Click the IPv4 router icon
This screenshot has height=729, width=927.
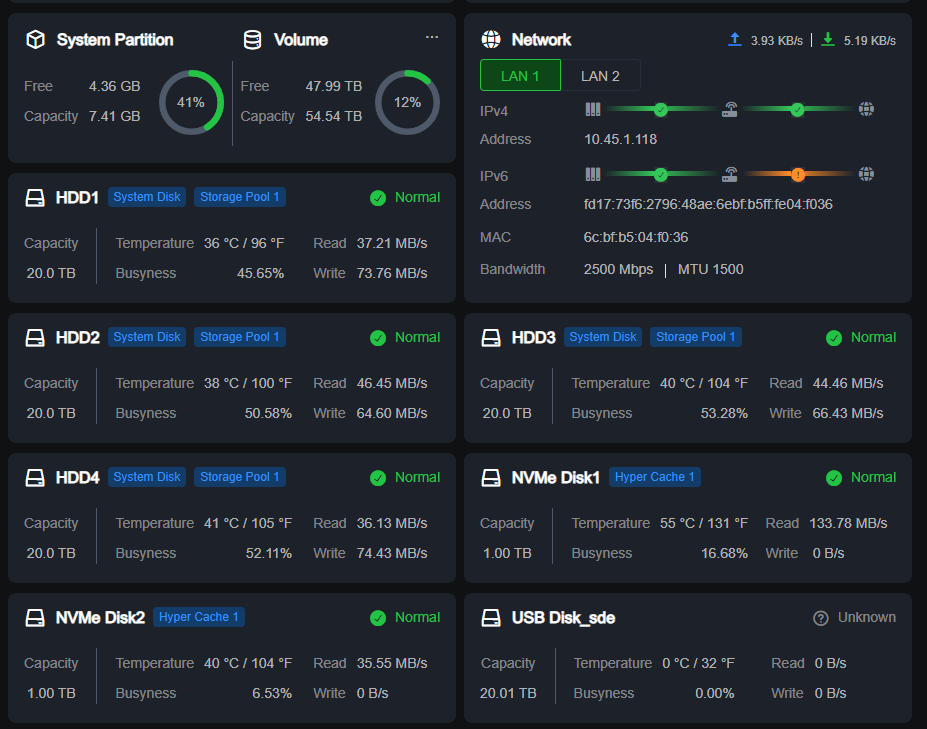pos(730,109)
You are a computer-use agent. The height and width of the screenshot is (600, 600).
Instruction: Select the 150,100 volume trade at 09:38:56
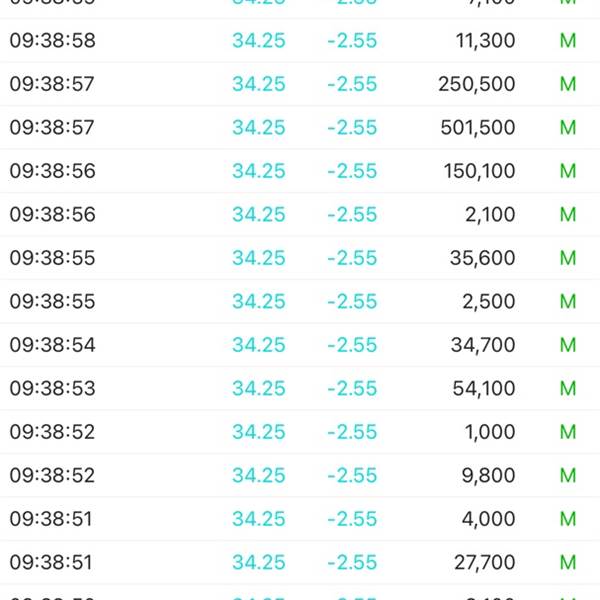click(300, 171)
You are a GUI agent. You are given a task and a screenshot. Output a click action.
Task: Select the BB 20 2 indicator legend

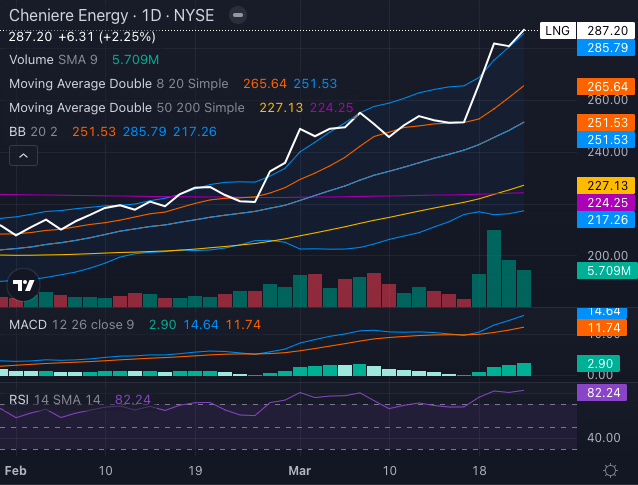34,131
■ ■ ■ ■ ■
• _Work request_: For each line in the data that holds the word "agent", copy the line.

• _Answer box_:
You are a computer-use agent. The height and width of the screenshot is (600, 600).
You are a GUI agent. You are given a task and a screenshot. Output a click action.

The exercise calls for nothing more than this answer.